Ezekiel 4:5-15

5 For I am assigning you one day for each year of their guilt; thus you are to bear the guilt of the house of Isra'el for 390 days.
6 Then, when you have finished that, you are to lie on your right side and bear the guilt of the house of Y'hudah for forty days, each day corresponding to a year; this is what I am assigning you.
7 You are to fix your gaze on the siege of Yerushalayim, and, with your arm bared, prophesy against it.
8 I am tying you down with ropes, and you are not to turn from one side to the other until you have completed the days of your siege.
9 "Take wheat, barley, beans, lentils, millet and buckwheat; put them together in one bowl; and make bread from it.
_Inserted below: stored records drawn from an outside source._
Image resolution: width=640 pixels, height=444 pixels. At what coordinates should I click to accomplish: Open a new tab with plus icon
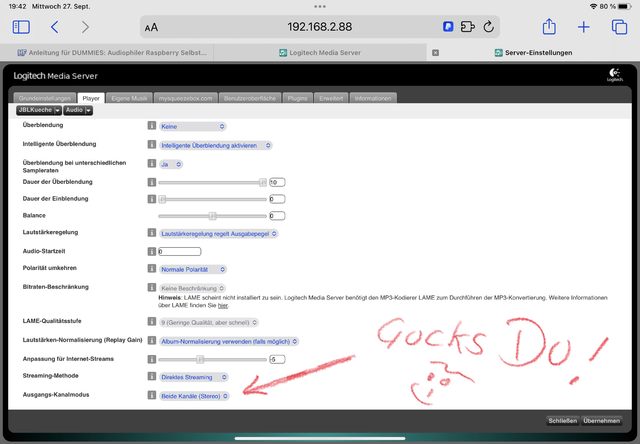pyautogui.click(x=584, y=27)
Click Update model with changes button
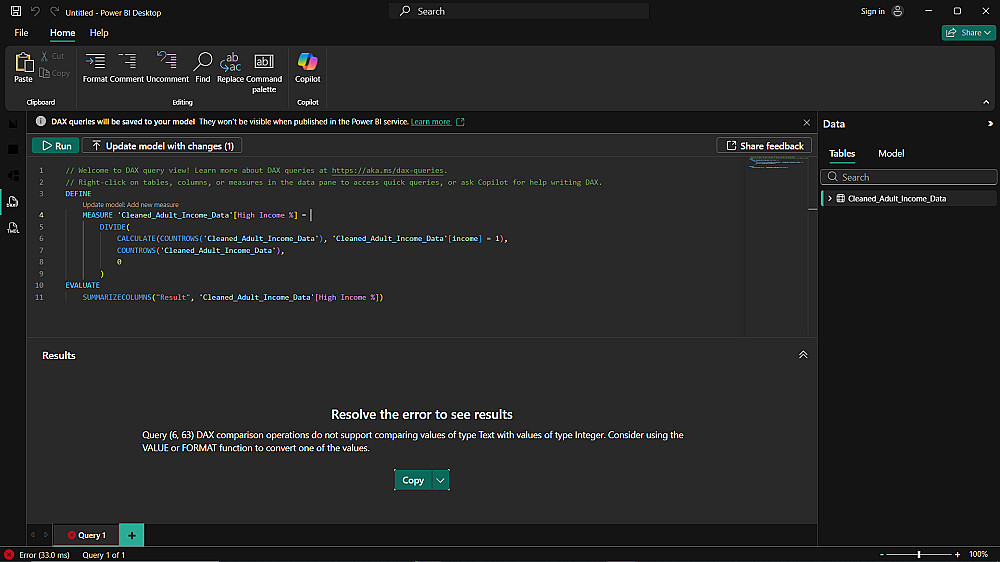This screenshot has width=1000, height=562. (x=162, y=146)
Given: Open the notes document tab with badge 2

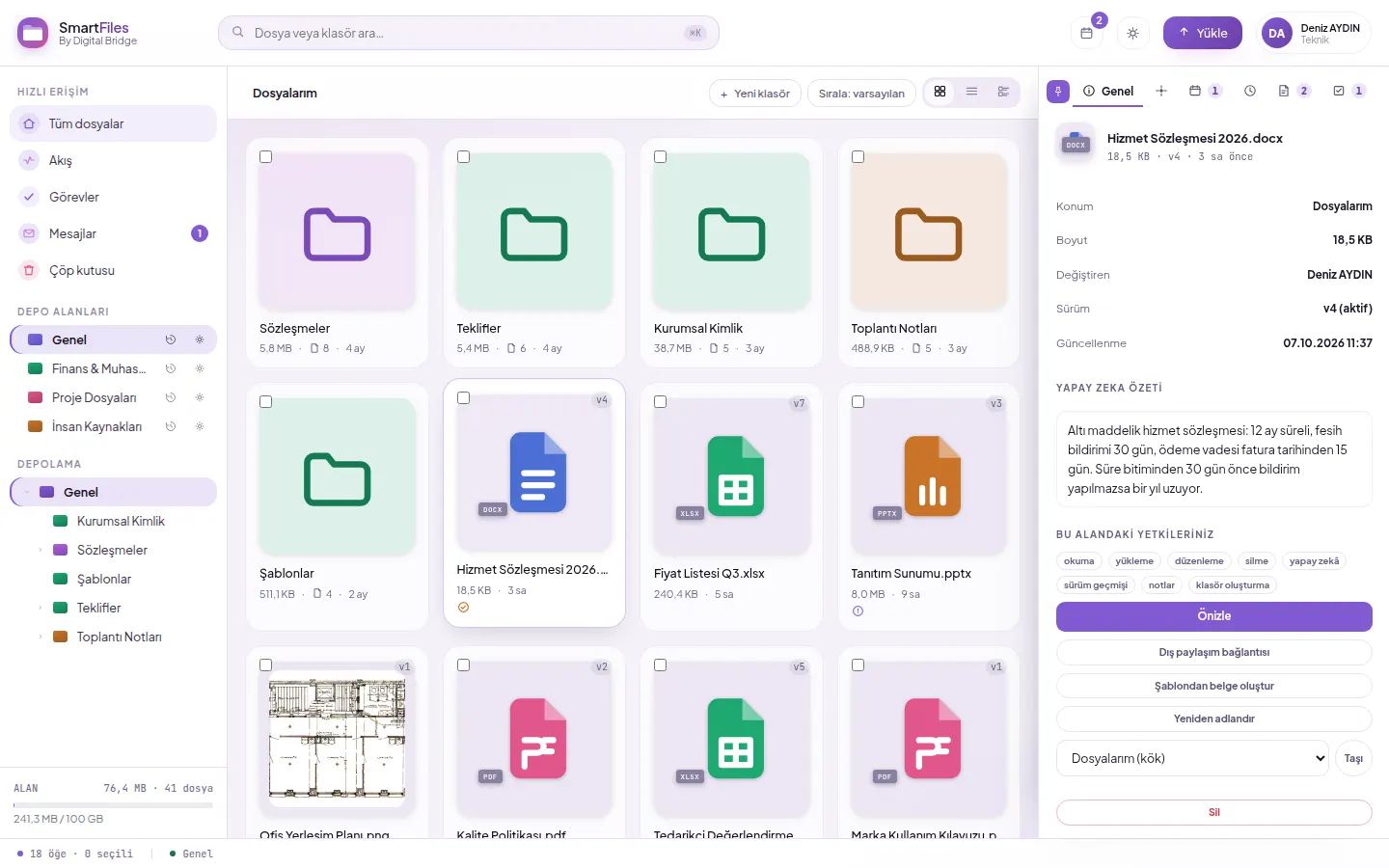Looking at the screenshot, I should [1294, 91].
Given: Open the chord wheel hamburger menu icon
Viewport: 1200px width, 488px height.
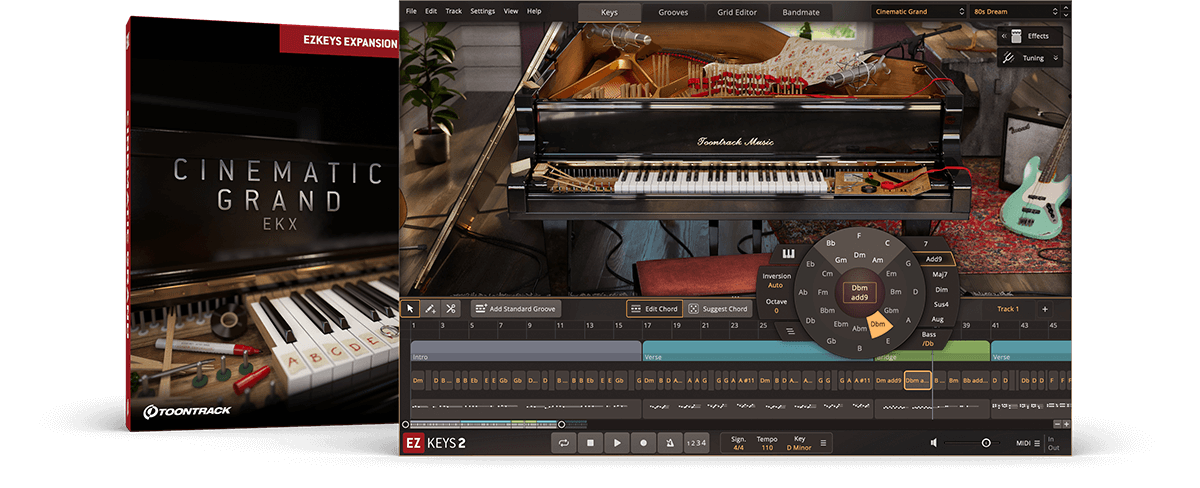Looking at the screenshot, I should (x=789, y=330).
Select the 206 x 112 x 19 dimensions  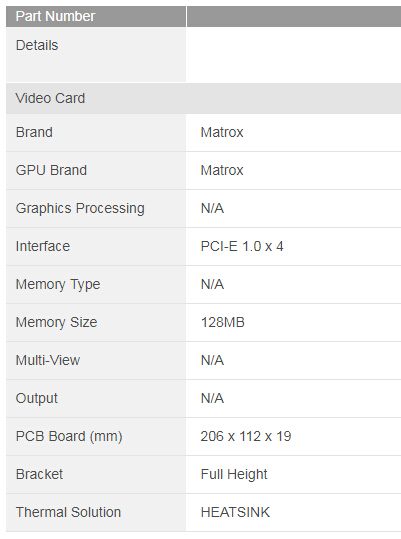(x=246, y=437)
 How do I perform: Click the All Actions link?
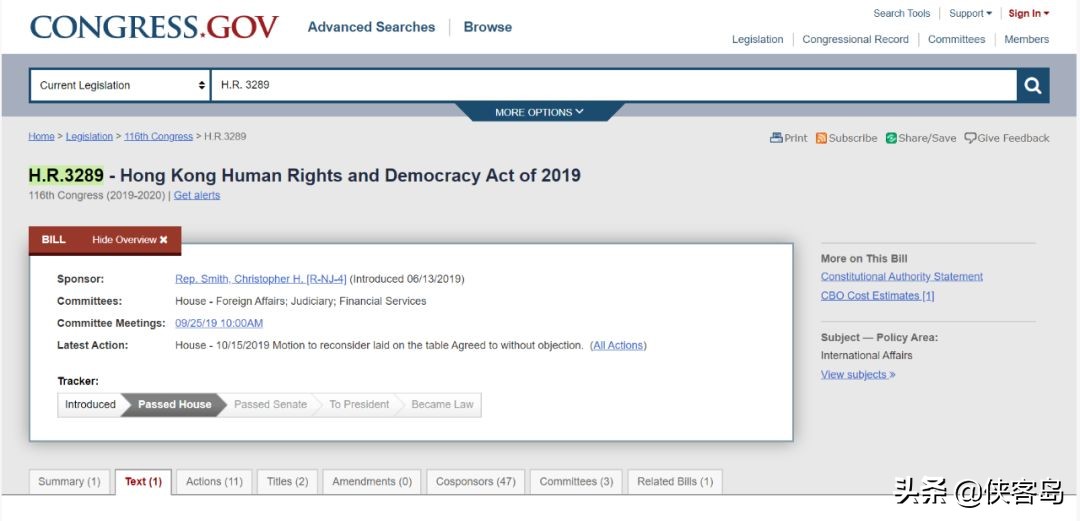click(x=618, y=346)
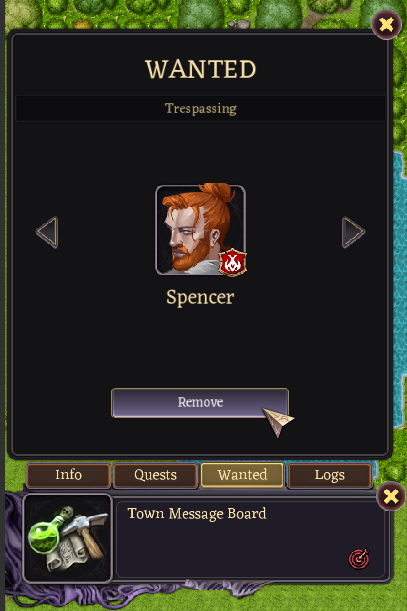Click the Trespassing crime bar
Image resolution: width=407 pixels, height=611 pixels.
click(x=200, y=108)
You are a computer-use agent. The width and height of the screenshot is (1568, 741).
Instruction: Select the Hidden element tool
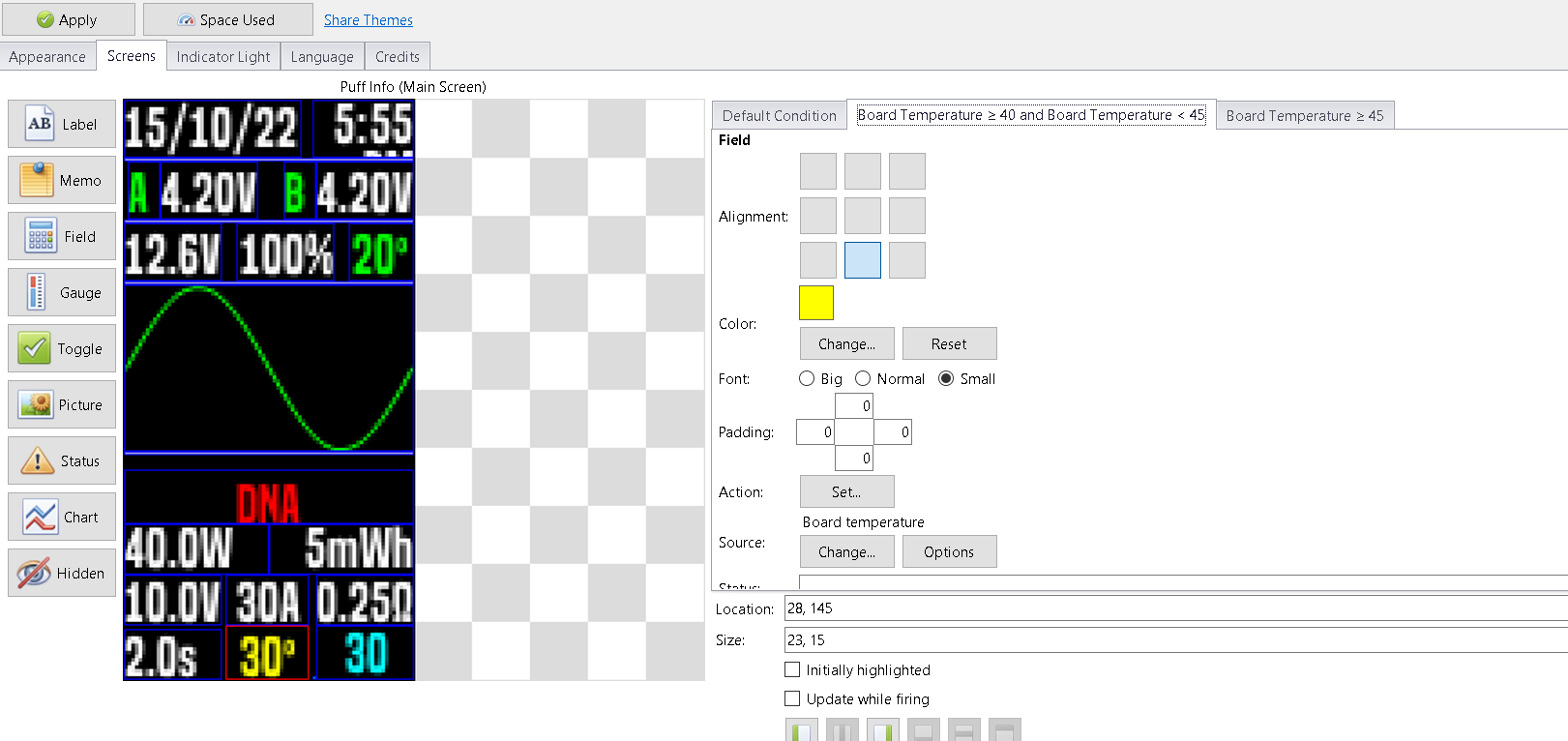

For as long as you lie on your side, 390 days, this is what you are to eat.
10 Each day the food you eat must weigh only three-quarters of a pound; you may eat it from time to time [during the day].
11 You are also to drink a limited amount of water, two-thirds of a quart; you may drink it from time to time [during the day].
12 [The bread] you eat is to be baked like barley cakes; you are to bake it before their eyes, using human dung as fuel."
13 ADONAI said, "This is how the people of Isra'el will eat their food - unclean - in the nations where I am driving them."
14 I objected: "No, Adonai ELOHIM! I have never defiled myself - from my youth until now I have never eaten anything that died by itself or was killed by wild animals; no such disgusting food has ever entered my mouth."
15 He answered, "All right, I will give you cow dung to use instead of human dung, and you can prepare your bread on it."

Ezekiel 4:5-15 Meaning and Commentary

INTRODUCTION TO EZEKIEL 4

This chapter contains a prophecy of the siege of Jerusalem, and of the famine that attended it. The siege is described by a portrait of the city of Jerusalem on a tile, laid before the prophet, Eze 4:1; by each of the actions, representing a siege of it, as building a fort, casting a mount, and setting a camp and battering rams against it, and an iron pan for a wall, between the prophet, the besieger, and the city, Eze 4:2,3; by his gesture, lying first on his left side for the space of three hundred ninety days, and then on his right side for the space of forty days, pointing at the time when the city should be taken, Eze 4:4-6; and by setting his face to the siege, and uncovering his arm, and prophesying, Eze 4:7; and by bands being laid on him, so that he could not turn from one side to the other, till the siege was ended, Eze 4:8; the famine is signified by bread the prophet was to make of various sorts of grain and seeds, baked with men's dung, and eaten by weight, with water drank by measure, which is applied unto the people; it is suggested that this would be fulfilled by the children of Israel's eating defiled bread among the Gentiles, Eze 4:9-13; but upon the prophet's concern about eating anything forbidden by the law, which he had never done, cow's dung is allowed instead of men's, to prepare the bread with, Eze 4:14,15; and the chapter is concluded with a resolution to bring a severe famine on them, to their great astonishment, and with which they should be consumed for their iniquity, Eze 4:16,17.